### DOCUMENT TEXT
------------------------------------------------
Childhood memory from Western Massachusetts: There is a place called Lebanon Hot Springs somewhere there, and I recall (haven't time today to look it up) that's what experts said the heat came from - that long-ago ocean opening.

This magma could have been sitting there all this time and our instruments just got good enough to spot it. That's a success story.

Anyway, there's a good education opportunity here. Journalists write to their readers' expectations--we can't control the journalists (especially the click-bait and big-scare types) but we can let them know we expect better of them.

Some questions:

1. It's not a volcano; it hasn't erupted. And "Super" only refers to the volume of erupted products. (OK, this is a point, not a question)

2. Is it a plume? I haven't read that the ground above it is rising, one of the first things they look for when a plume is suspected. Perhaps instead it's a magma body: there are such things all over the place, sometimes in unusual places (Socorro, New Mexico, for instance). And, like that remnant of the failed Rio Grande rifting tens of millions of years ago, these are sometimes left-overs of ancient geologic events (though some aren't, like the huge Andean magma body in South America's active subduction zone).
------------------------------------------------
### TASK SET
1 - Which town does the magma passage name as an unusual place where a magma body sits?
2 - Continue the magma passage from its last sentence.
The rows are separate material and have no connection to the magma passage.

Saved data entries:
------------------------------------------------
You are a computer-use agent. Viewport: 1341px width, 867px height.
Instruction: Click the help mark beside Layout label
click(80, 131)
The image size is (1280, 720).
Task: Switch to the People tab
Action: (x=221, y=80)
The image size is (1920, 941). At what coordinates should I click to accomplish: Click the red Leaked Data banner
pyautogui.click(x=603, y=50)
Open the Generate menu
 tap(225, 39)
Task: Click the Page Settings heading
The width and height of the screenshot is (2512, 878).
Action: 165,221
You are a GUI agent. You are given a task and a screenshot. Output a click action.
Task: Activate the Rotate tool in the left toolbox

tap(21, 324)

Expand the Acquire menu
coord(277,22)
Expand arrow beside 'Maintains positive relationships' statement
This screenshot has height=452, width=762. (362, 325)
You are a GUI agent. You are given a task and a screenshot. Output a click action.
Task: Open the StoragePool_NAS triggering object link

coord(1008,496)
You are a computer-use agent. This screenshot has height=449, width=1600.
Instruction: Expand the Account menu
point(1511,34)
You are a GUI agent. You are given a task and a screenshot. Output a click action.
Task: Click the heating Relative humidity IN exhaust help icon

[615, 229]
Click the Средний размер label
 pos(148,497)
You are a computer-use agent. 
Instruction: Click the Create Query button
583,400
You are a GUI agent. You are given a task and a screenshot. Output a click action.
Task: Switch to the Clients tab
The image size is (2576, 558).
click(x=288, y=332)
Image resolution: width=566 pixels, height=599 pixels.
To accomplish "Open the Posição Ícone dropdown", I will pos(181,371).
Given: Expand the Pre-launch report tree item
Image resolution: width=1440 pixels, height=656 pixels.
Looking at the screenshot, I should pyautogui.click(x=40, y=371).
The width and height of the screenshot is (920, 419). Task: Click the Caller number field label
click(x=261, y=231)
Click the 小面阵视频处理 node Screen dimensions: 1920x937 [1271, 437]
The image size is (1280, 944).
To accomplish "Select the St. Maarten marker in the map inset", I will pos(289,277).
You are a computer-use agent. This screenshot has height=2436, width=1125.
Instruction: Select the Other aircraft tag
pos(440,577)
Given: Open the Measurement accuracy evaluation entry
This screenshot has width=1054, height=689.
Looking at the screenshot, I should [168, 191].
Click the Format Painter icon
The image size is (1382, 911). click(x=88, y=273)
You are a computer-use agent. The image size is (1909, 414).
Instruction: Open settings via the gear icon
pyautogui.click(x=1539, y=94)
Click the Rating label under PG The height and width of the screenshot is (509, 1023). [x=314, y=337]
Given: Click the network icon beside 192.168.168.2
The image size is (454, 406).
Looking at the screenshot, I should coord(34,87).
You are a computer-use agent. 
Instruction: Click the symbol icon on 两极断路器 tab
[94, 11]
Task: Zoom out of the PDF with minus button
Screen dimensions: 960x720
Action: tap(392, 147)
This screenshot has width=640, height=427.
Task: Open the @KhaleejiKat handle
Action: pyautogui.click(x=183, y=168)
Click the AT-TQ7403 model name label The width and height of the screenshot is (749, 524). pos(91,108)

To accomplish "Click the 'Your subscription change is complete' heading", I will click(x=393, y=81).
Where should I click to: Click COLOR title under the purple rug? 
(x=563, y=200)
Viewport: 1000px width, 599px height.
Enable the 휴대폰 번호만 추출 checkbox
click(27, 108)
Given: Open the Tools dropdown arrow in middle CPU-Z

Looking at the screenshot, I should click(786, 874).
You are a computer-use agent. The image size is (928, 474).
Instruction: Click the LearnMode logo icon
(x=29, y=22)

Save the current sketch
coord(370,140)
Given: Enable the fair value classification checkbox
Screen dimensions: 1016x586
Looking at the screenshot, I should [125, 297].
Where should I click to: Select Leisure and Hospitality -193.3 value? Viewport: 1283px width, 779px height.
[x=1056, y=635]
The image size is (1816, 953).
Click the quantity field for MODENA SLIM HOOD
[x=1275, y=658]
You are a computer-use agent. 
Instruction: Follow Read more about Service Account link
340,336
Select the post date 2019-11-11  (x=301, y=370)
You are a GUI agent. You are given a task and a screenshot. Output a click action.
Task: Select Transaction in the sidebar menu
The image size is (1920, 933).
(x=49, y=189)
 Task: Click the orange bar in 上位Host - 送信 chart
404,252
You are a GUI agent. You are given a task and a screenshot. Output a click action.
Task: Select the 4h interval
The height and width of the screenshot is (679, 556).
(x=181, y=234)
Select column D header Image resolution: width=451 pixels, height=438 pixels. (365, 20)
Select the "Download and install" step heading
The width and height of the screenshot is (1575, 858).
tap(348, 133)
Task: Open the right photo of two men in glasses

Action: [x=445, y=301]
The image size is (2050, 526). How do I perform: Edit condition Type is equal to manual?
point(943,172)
------------------------------------------------
### ANSWERS BY ITEM NUMBER
1 - Socorro, New Mexico.

2 -
3. It may well be only a little bit molten and well on the way to becoming another pluton, like the White Mountains of New Hampshire. Very cool to think that, in several million years, there may be a similar mountain range where the Northeast urban sprawl now sits!

4. Who's monitoring it and where can we check for updates on the research?



FWIW: Qualifications: Retired after 25 years of medical transcription and now earth-science blogging; forestry degree; a couple of additional years of undergraduate geology courses after that,, but geochemistry was not my thing (did well enough in geophysics, but went into transcription after that to support myself and loved it); volcanophile; writing an ebook series on how the cat family evolved.